Background/Aims: Rats with long-term bile duct ligation (BDL rats) have impaired hepatic fatty acid metabolism and alterations in carnitine homeostasis. Analysis of the carnitine tissue and body fluid pools was used as a tool to study hepatic fatty acid metabolism in BDL rats and after reversal of bile duct ligation by Roux-en-Y anastomosis for 5 (RY5) or 14 days (RY14). Methods: Control rats were pair-fed to treated rats, and all rats were studied after starvation for 24 h. Carnitine was analyzed by a radioenzymatic method and by high performance liquid chromatography.
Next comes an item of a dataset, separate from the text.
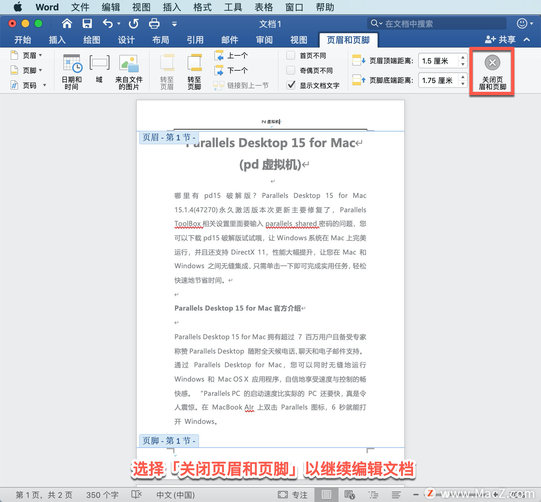Switch to the Layout (布局) ribbon tab
Image resolution: width=541 pixels, height=502 pixels.
(161, 40)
Results: Both BDL and RY rats had decreased plasma β-hydroxybutyrate concentrations, whereas free fatty acid plasma concentrations were not different from control rats. Free carnitine plasma concentrations were not different between BDL or RY and control rats, whereas acetylcarnitine concentrations were decreased in BDL and RY rats, and showed a positive correlation with the plasma β-hydroxybutyrate concentrations. In comparison to control rats, the total hepatic carnitine content was increased in BDL and RY rats, both when expressed per g tissue and per total liver. This rise in the hepatic carnitine content was due to increases in both free and acylcarnitines, including acetylcarnitine. In comparison to control rats, the hepatic concentration of ß-hydroxybutyrate was decreased in BDL and RY rats, findings compatible with impaired formation of ketone bodies from acetyl-CoA. Urinary excretion of total carnitine was not different between treated and control rats. Conclusions: Hepatic metabolism of fatty acids is impaired in BDL rats and does not recover during the 14 days after Roux-en-Y anastomosis. The increased hepatic carnitine content in BDL and RY rats can best be explained by decreased export of carnitine from the hepatocytes. The alterations in the hepatic carnitine pool and impaired hepatic fatty acid metabolism in BDL and RY rats are compatible with impaired ketogenesis.